Long Beach, CA.  We are very concerned about this development for future mortgage pricing.  In what appears to be a reversal in position for the banking industry, Citigroup Inc. is in talks with lenders regarding legislation to permit mortgage restructuring in bankruptcy court. The industry previously has warned that "cram downs" would boost borrowing costs, but such bankruptcy reform has the support of many Democrats as well as President-elect Barack Obama. Sen. Dick Durbin, D-Ill., introduced a bill on Jan. 6 to allow bankruptcy judges to restructure mortgages, and similar legislation was also raised in the House. Some estimates say this will increase the cost of a mortgage by 50 basis points in rate to one point.  The Mortgage Bankers Association is opposed to this, but given the democratic controlled Congress, this appears likely to become passed. 

As we all know by now, CalHFA has stopped lending and is working to de-leverage their balance sheet. Yet this is at a time when we expect a government agency to support the credit crisis, not curtail their lending. Why has this happened?  Apparently the agency faces a credit rating downgrade and must work through a half billion of bonds that have been put back to their banks which forced the agency to focus on their balance sheet rather than lend.  Meaning no money for prospective borrowers.

Finally we are seeing this morning comments about the need to address Fannie and Freddie.  President-elect Barack Obama has little time to decide the fate of Fannie Mae and Freddie Mac as bank regulators warn of the drag the government-seized mortgage- finance companies are having on the U.S. economy. Federal regulators are concerned that if the new Obama administration doesn't act quickly enough it may miss the opportunity to resolve the ambiguous government backing of Fannie and Freddie, an arrangement that has scared away many foreign investors the companies rely on to fund new loans. Throwing the full faith and credit of the U.S. behind Fannie and Freddie may almost double the $5.8 trillion in federal debt, pushing Treasury rates higher, raising the government's borrowing costs, and boosting inflation. Regulators may be ready to pay that price, with some pushing for an explicit guarantee for the companies and others seeing the need for nationalization. We need to watch this as it would clearly impact the drop in rates we have received.

TO DO:
1 – In the mortgage commentary, write out the passage from "As we all know" up to and including "for prospective borrowers.".
2 – According to the mortgage commentary, on what date did Sen. Dick Durbin introduce his bill allowing bankruptcy judges to restructure mortgages?
The listing comes from a separate source.

INFORMATION SUPPLIED:
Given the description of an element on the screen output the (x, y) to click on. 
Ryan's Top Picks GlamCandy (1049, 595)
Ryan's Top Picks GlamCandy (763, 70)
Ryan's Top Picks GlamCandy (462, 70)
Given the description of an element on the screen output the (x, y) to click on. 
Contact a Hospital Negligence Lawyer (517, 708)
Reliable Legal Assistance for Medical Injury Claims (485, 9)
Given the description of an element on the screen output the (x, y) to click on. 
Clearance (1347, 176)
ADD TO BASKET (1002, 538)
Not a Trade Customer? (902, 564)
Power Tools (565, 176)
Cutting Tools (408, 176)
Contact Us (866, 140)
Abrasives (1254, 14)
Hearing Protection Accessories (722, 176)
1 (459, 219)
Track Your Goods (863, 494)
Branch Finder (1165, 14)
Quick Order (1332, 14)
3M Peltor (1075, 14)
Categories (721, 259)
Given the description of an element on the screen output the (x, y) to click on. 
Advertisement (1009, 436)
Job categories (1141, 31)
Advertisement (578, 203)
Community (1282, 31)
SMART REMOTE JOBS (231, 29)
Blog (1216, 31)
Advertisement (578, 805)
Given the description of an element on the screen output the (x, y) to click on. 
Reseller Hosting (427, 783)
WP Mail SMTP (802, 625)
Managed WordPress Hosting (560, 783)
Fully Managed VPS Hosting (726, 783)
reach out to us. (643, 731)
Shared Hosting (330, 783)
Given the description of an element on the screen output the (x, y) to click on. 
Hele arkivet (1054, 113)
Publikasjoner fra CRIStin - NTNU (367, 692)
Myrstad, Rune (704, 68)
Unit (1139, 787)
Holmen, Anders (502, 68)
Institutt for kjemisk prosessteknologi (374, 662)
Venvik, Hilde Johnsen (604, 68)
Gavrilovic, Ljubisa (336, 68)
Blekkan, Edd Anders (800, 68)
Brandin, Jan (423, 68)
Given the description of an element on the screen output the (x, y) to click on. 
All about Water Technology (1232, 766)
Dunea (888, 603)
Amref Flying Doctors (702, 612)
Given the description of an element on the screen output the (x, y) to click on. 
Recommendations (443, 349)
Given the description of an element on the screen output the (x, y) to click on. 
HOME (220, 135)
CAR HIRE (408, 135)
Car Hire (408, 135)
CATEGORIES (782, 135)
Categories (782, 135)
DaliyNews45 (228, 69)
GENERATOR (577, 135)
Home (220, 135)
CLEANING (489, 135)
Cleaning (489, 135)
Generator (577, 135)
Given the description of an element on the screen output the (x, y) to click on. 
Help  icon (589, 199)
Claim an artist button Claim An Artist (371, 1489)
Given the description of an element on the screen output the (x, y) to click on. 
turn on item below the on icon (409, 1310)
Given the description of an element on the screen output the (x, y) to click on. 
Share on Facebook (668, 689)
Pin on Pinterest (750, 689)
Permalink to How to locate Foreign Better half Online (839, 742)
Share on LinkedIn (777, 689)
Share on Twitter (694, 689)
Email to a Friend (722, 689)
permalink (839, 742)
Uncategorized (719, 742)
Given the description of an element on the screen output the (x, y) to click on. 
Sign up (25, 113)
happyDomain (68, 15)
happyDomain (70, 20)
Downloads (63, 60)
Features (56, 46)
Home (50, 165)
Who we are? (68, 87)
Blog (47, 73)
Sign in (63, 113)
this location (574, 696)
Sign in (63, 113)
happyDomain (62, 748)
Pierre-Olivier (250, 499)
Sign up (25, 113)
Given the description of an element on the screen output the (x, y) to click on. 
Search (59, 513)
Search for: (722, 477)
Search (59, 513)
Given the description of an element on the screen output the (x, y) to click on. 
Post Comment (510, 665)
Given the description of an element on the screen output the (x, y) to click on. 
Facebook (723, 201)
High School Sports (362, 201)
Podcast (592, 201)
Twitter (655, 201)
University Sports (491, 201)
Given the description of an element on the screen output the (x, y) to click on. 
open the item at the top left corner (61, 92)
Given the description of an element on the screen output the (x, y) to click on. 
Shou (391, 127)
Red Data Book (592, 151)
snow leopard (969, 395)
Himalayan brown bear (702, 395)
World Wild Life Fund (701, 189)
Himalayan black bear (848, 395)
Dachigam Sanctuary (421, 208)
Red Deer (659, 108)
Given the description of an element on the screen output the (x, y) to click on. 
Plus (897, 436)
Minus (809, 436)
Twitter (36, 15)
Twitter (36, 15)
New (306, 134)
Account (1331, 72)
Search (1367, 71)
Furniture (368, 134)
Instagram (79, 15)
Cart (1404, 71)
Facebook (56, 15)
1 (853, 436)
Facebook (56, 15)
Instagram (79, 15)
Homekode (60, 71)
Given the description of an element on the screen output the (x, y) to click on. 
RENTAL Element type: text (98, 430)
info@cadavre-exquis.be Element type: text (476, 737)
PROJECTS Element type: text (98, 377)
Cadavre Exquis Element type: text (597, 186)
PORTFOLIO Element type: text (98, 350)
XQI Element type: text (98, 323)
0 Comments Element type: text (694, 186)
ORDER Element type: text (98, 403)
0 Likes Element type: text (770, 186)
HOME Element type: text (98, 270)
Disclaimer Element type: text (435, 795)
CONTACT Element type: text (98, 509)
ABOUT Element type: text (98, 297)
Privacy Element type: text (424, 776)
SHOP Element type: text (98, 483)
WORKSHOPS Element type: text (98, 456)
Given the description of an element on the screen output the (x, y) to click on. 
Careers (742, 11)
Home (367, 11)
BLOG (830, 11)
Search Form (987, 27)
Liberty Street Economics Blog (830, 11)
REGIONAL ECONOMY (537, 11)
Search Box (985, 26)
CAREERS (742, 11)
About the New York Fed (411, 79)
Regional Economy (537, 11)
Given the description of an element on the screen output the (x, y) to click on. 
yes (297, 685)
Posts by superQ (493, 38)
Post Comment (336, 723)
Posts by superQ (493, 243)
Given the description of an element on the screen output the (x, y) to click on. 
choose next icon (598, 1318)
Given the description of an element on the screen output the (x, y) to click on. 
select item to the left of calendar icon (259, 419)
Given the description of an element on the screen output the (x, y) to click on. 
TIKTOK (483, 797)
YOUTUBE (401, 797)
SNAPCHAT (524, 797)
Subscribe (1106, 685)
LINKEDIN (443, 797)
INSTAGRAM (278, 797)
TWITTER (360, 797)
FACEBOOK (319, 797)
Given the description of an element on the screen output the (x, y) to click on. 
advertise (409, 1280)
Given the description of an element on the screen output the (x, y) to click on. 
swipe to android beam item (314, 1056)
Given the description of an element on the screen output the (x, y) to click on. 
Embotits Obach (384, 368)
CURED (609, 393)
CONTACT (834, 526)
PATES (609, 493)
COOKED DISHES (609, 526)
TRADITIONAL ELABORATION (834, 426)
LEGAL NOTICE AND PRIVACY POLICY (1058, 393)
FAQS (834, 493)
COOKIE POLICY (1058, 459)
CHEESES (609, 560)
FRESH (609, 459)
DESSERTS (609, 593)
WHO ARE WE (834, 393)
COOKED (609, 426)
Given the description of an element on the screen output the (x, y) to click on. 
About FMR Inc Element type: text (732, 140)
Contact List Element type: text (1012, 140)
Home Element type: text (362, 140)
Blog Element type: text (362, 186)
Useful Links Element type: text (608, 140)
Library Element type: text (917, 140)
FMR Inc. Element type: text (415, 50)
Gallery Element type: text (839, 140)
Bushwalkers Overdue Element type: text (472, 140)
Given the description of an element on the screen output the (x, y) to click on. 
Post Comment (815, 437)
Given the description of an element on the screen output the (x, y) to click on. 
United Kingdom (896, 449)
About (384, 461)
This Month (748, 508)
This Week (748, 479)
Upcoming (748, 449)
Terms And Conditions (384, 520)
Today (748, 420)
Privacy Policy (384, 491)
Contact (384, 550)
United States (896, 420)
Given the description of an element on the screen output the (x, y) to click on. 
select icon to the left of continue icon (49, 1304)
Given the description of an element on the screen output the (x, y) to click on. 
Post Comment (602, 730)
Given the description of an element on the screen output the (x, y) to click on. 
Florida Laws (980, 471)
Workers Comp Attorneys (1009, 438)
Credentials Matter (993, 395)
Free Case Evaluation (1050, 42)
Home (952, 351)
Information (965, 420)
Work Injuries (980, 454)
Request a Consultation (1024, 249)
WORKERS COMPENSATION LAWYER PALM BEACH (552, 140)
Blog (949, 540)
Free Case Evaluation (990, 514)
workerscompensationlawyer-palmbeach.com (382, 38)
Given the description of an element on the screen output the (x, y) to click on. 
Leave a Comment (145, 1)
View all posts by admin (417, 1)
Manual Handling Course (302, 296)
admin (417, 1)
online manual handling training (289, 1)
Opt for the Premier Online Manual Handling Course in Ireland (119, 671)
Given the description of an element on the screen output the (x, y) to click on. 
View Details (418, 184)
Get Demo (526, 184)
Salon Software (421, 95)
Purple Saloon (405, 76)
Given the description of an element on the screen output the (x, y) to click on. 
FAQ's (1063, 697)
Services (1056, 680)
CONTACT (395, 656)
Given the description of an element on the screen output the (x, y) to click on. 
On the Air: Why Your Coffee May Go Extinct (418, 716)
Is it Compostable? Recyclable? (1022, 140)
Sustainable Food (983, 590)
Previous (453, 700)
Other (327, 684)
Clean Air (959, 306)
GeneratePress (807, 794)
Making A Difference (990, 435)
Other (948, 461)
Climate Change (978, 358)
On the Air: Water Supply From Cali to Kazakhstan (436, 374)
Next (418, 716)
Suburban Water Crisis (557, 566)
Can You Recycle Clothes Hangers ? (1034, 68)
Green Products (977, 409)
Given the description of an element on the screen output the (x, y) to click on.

THE SOLUTIONS:
1 –
As we all know by now, CalHFA has stopped lending and is working to de-leverage their balance sheet. Yet this is at a time when we expect a government agency to support the credit crisis, not curtail their lending. Why has this happened?  Apparently the agency faces a credit rating downgrade and must work through a half billion of bonds that have been put back to their banks which forced the agency to focus on their balance sheet rather than lend.  Meaning no money for prospective borrowers.

2 – Jan. 6